Died. Dr. Carl Joachim Stimming, 55, general director of North German Lloyd; of an embolism after a fall in which he suffered concussion of the brain and kidney injuries; in Hamburg. Prior to the World War Dr. Stimming was employed by the Imperial Naval Office at Kiel and in the Naval Ministry. Member of the Norddeutscher Lloyd board at the end of the War, he saw the fleet reduced to a handful of small, obsolete ships. For Dr. Slimming, who succeeded Philip Heineken as director in 1921, was the colossal task of rebuilding the line. In 1927 he succeeded in raising a $20,000,000 loan in the U. S., sold $9,000,000 in Norddeutscher Lloyd shares. By the time of his death, Dr. Stimming had accumulated 942,162 tons of ships, restored the pre-War service of one express liner and one cabin ship a week between New York and Germany, built the S. S. Columbus, Bremen and Europa, fastest liner afloat. Pudgy, shaven-polled, Herr Direktor Stimming was loved & feared by his employes. He traveled always across the Atlantic on ships of competing lines so that he might watch their methods. To rationalize German shipping, he arranged mergers of small lines, finally concluded a pooling agreement with the Hamburg-American Line.

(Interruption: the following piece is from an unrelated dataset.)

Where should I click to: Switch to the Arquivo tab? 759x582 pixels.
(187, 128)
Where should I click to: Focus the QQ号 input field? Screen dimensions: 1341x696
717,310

Died. Harry McLeary Wurzbach, 57, U. S. Representative from the 14th Texas District; after an appendectomy; in San Antonio, Tex. (see p. 13).

Died. Mrs. Eleanor Herron More, wife of Dean Louis Trenchard More of the Graduate School of the University of Cincinnati, sister of Mrs. Helen (William Howard) Taft, for whom she substituted more than once as the Land's First Lady; after long illness; in Cincinnati.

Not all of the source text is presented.